To do
1. Please summarize the worked solution on radioactive half-life below in two sentences.
2. What formula does the half-life solution below use to get the decay constant from the half-life?

Source text
START

Half-life period of a radioactive substance is `6 h`. After `24 h` activity is `0.01 muC`, what was the initial activity ?

To find the initial activity of a radioactive substance given its half-life and activity after a certain time, we can follow these steps: ### Step 1: Understand the relationship between activity and time The activity \( R \) at any time \( t \) is related to the initial activity \( R_0 \) by the equation: \[ R = R_0 e^{-\lambda t} \] where \( \lambda \) is the decay constant. ### Step 2: Calculate the decay constant \( \lambda \) The decay constant \( \lambda \) is related to the half-life \( T_{1/2} \) by the formula: \[ \lambda = \frac{\ln 2}{T_{1/2}} \] Given that the half-life \( T_{1/2} = 6 \, \text{h} \): \[ \lambda = \frac{\ln 2}{6 \, \text{h}} \] ### Step 3: Substitute the values into the activity equation We know that after \( 24 \, \text{h} \), the activity \( R = 0.01 \, \mu C \). We can substitute \( t = 24 \, \text{h} \) into the activity equation: \[ 0.01 = R_0 e^{-\lambda \cdot 24} \] ### Step 4: Calculate \( \lambda \cdot t \) Substituting \( \lambda \) into the equation: \[ -\lambda \cdot 24 = -\left(\frac{\ln 2}{6}\right) \cdot 24 = -4 \ln 2 \] Thus, the equation becomes: \[ 0.01 = R_0 e^{-4 \ln 2} \] ### Step 5: Simplify the equation Using the property \( e^{\ln a} = a \): \[ e^{-4 \ln 2} = (e^{\ln 2})^{-4} = 2^{-4} = \frac{1}{16} \] So we can rewrite the equation as: \[ 0.01 = R_0 \cdot \frac{1}{16} \] ### Step 6: Solve for \( R_0 \) To find \( R_0 \): \[ R_0 = 0.01 \cdot 16 = 0.16 \, \mu C \] ### Conclusion The initial activity \( R_0 \) is \( 0.16 \, \mu C \). ### Final Answer The initial activity was \( 0.16 \, \mu C \). ---

END

Provided material
START

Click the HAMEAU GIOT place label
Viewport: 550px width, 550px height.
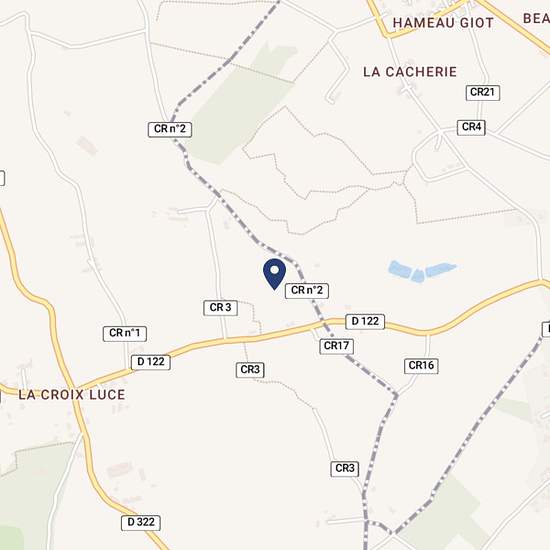(x=443, y=23)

END

Full answers
1. The solution links activity to initial activity through R = R₀e^(−λt) and obtains the decay constant from the 6 h half-life as λ = ln 2 / 6 h. Substituting t = 24 h reduces the exponential factor to 1/16, so 0.01 μC = R₀/16 and the initial activity was 0.16 μC.

2. λ = ln 2 / T₁/₂